# FILTER function. Get all rows matching the condition.(Microsoft Excel)

The FILTER function is a related function of *Spill* that was implemented in 2019 to retrieve data that matches certain criteria.

## How it works

=FILTER(array,include,if_empty)

Name | Omission | Explanation |
---|---|---|

array | Required argument. Cell range to filter. | |

include | Required argument. Search criteria. | |

if_empty | #CALC | Result for 0 case. |

## Demonstrate

### Basic.

#### Arrays and Includes.

The first argument specifies the range of the source data, and the second argument specifies the search condition.

In the example below, we extract rows whose *Type* is *Reptiles*.

=FILTER(A2:C7,B2:B7="Reptiles")

If you enter the FILTER function in one cell, it will automatically expand to match the number of results of the condition.

Cells other than the original cell where the function was first entered are *Ghost* and cannot be edited.

However, if there is any value in the auto-expand destination cell, it will result in a #SPILL.

#### If empty.

The third argument specifies the result if not found.If not specified, #CALC!

If specified, the result is the case where the specified value is not found.

If specified, the result is the case where the specified value is not found.

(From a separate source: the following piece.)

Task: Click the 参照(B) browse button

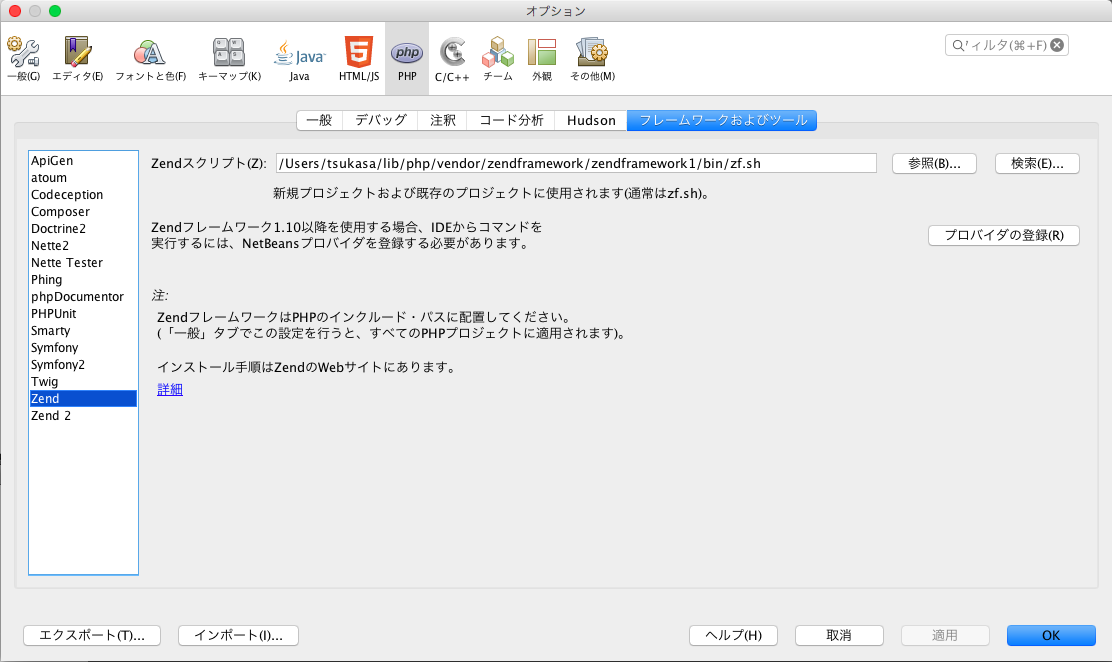Action: pos(933,163)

### If you want to get only a specific column.

The range of argument 2 need not be included in argument 1.

If you specify only the columns you want to display in argument 1, you can retrieve only those columns.

=FILTER(C2:C7,B2:B7="Reptiles")

### Large and small conditions.

In the example below, data with *Number* greater than 6 are extracted.

=FILTER(A2:C7,C2:C7>=6)

### Multiple conditions.

- | operator |
---|---|

AND | * |

OR | + |

#### Disjunction

The following is an example of using + to extract data where "Number" is less than 4 or greater than 7.

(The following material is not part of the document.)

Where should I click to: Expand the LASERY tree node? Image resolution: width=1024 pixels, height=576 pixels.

=FILTER(A2:C7,(C2:C7<4)+(C2:C7>7))

#### logical conjunction

The following is an example of using * to extract data that is *Mammals *and less than or equal to 6.

=FILTER(A2:C7,(B2:B7="Mammals")*(C2:C7<=6))

### Substring Match

Wildcards are not available, but partial match searches can be performed in conjunction with other functions.

#### FIND and IFERROR functions. Substring Match

The FIND and IFERROR functions can be used to perform partial match searches.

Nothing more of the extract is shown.